• **Problem details**
Pull out every line in the data that has the string "cluster" in it.

• **Collected data entries**
┄┄┄┄┄┄

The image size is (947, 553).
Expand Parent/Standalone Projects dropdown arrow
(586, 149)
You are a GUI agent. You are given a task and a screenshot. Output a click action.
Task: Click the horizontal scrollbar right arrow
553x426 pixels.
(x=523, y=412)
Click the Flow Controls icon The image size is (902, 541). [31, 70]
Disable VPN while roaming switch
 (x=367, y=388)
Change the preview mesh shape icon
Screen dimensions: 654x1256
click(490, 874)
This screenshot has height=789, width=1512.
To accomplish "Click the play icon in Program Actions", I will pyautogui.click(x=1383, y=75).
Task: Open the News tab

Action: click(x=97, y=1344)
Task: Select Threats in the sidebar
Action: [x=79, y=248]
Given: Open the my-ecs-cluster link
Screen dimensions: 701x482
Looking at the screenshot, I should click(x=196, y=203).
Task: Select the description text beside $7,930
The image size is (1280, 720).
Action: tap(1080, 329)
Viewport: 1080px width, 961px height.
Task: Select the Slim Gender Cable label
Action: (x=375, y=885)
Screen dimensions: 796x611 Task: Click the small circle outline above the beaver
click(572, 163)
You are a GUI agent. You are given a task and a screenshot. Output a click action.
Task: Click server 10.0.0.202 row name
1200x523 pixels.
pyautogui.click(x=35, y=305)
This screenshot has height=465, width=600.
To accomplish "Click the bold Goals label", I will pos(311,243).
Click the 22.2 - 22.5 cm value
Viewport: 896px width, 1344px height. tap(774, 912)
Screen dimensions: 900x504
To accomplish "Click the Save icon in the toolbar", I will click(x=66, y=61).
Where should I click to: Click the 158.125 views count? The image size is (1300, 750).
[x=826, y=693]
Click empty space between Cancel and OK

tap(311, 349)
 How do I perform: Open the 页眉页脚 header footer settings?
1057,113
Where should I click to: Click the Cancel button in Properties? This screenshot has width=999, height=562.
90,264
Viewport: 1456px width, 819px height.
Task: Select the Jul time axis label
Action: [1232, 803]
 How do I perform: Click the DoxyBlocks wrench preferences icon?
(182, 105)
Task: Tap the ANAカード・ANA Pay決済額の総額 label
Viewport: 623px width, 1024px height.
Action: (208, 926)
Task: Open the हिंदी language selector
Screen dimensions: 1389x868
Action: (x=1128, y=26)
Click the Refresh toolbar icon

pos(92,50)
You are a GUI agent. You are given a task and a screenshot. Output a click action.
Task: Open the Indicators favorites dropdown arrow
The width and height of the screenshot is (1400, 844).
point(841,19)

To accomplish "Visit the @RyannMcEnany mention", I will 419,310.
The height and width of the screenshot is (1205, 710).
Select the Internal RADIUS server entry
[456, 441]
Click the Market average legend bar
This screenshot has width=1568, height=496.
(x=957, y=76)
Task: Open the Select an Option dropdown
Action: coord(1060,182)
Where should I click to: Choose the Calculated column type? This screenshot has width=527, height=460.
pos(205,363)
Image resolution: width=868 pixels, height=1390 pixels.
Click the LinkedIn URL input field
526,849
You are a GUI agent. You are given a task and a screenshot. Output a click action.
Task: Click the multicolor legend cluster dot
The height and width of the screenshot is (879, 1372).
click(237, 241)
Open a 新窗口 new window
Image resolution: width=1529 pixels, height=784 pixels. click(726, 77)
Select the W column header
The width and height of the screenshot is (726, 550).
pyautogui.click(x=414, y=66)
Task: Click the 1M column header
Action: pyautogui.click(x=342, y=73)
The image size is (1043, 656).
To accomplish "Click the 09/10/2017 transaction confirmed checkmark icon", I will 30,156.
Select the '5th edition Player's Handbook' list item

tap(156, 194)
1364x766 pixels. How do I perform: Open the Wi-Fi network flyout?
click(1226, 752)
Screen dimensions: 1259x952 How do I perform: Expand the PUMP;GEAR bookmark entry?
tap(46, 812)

┄┄┄┄┄┄

• **Written reply**
Given: Open the my-ecs-cluster link
Task: Click the multicolor legend cluster dot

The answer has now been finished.